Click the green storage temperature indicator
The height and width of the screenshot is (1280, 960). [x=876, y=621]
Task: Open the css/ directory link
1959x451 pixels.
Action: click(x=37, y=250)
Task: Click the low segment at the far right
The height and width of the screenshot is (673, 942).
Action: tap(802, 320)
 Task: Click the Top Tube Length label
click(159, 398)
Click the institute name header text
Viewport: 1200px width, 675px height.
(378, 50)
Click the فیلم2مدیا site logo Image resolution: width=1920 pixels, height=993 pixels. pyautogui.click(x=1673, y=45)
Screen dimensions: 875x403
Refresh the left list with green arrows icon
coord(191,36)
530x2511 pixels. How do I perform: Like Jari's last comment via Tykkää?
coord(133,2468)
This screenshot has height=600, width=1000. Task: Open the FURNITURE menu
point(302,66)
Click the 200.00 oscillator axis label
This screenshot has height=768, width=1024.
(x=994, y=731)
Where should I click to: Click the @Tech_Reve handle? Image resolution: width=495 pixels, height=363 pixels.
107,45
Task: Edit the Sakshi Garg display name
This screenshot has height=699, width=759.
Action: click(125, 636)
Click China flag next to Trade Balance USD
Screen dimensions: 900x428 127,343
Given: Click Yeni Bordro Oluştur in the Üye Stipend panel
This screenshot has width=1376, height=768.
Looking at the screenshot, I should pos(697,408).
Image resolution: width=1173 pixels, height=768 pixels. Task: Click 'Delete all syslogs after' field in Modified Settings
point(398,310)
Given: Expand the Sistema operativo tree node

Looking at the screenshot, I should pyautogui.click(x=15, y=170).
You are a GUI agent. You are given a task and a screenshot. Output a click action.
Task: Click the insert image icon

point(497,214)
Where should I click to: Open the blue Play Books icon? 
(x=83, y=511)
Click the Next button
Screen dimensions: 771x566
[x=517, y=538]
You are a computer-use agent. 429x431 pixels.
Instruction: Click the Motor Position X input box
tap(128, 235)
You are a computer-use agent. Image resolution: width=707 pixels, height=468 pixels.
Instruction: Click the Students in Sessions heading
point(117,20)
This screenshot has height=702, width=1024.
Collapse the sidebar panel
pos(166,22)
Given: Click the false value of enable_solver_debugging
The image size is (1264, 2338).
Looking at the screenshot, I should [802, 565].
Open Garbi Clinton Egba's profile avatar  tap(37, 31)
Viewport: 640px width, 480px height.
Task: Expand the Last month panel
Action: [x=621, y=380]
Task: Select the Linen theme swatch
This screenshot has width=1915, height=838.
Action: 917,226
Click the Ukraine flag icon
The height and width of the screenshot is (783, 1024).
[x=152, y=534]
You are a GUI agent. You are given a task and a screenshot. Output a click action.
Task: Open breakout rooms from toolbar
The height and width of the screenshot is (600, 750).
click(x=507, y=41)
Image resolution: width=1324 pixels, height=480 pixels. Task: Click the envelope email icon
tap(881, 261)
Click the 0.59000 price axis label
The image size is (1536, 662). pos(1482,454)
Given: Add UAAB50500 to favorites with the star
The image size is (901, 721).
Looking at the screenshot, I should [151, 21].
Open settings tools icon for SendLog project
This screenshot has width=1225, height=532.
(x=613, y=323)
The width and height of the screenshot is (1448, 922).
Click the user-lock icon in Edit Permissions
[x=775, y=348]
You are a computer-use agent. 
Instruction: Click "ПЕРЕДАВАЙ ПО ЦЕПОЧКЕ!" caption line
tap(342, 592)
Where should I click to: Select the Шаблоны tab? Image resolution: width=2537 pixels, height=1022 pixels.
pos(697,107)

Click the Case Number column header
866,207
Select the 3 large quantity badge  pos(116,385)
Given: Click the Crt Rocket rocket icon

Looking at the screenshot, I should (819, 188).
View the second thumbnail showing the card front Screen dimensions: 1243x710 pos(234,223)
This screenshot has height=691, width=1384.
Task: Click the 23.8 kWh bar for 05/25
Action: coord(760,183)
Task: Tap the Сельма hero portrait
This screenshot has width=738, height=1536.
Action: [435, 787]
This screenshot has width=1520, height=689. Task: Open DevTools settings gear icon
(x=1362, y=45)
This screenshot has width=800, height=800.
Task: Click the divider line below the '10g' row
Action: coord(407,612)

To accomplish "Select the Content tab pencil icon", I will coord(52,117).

++++

### REQUIRED WORK:
Look over the records above and filter for each line with the word "name".

### ANSWER FOR THIS EXERCISE:
Click the institute name header text
Task: Edit the Sakshi Garg display name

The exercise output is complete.